New Jersey should work to reduce the effect of an impending decrease in charity care assistance, the president and CEO of the Hospital Alliance of New Jersey wrote in an op-ed for NJ Spotlight.
Suzanne Ianni wrote that the "work of our state's safety-net hospitals is critically important to the health of tens of thousands of New Jersey residents. To ensure safety-net hospitals' continued viability, to protect our state's healthcare system, and to reduce unnecessary [Disproportionate Share] payment cuts, let us all work together to strengthen and ensure Charity Care supports safety-net hospitals as it was designed to do."

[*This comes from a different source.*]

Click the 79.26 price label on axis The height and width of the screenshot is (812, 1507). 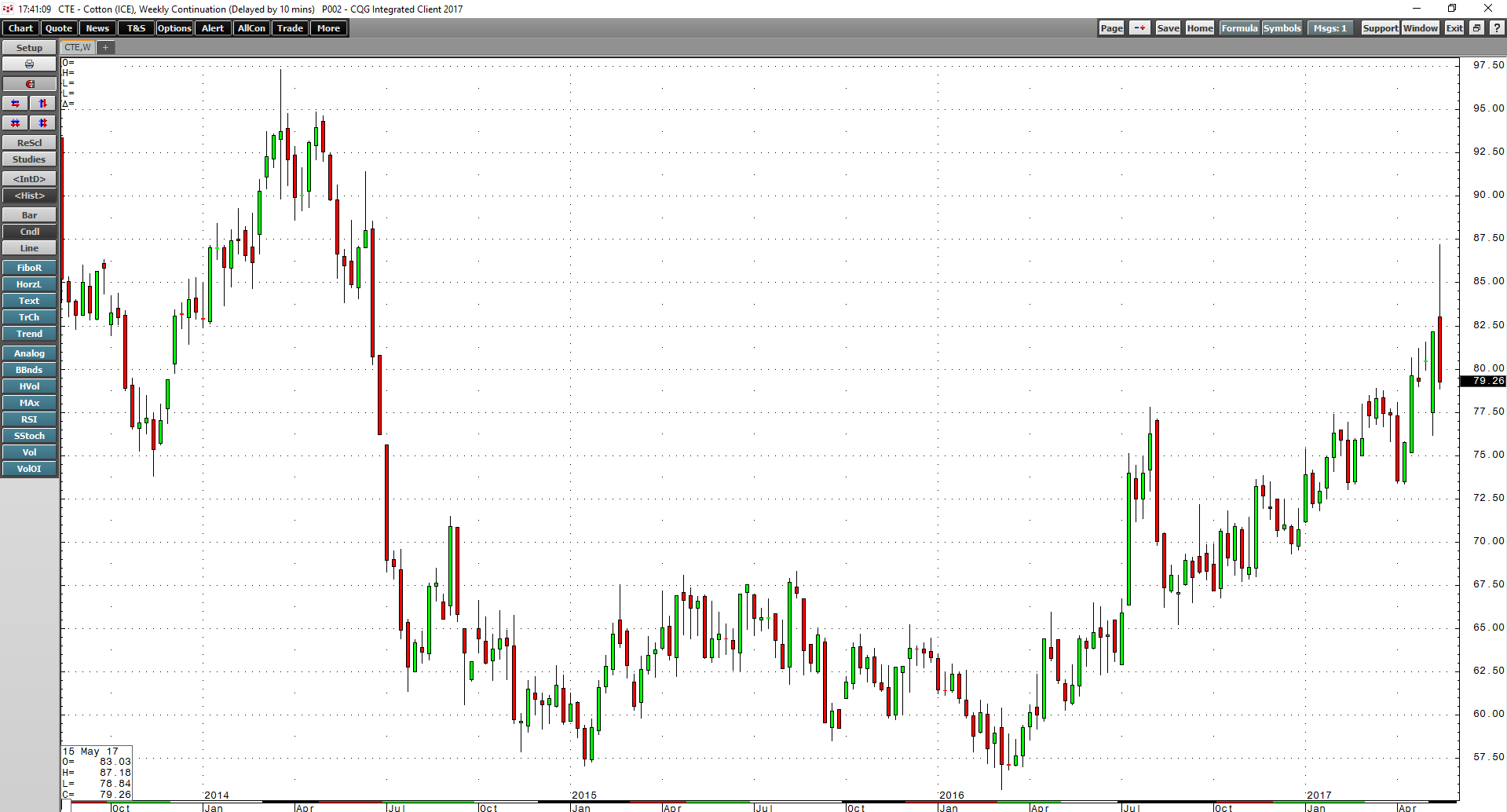click(1483, 381)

New Jersey's Charity Care program gets funding from the federal government's Medicaid Disproportionate Share program. However, beginning in October, those DSH payments will be reduced under the ACA. The reductions are expected to total $4 billion in 2020 and $8 billion each year from 2021-25, with New Jersey slated to lose $1.1 billion from fiscal years 2020-25.
"Safety-net hospitals, however, depend upon these payments to make up for reimbursements they receive that are lower than the costs incurred for treating greater numbers of Medicaid patients," Ms. Ianni wrote. "These cuts will have a devastating impact upon the state's safety-net hospitals, which in the aggregate, currently operate with negative margins."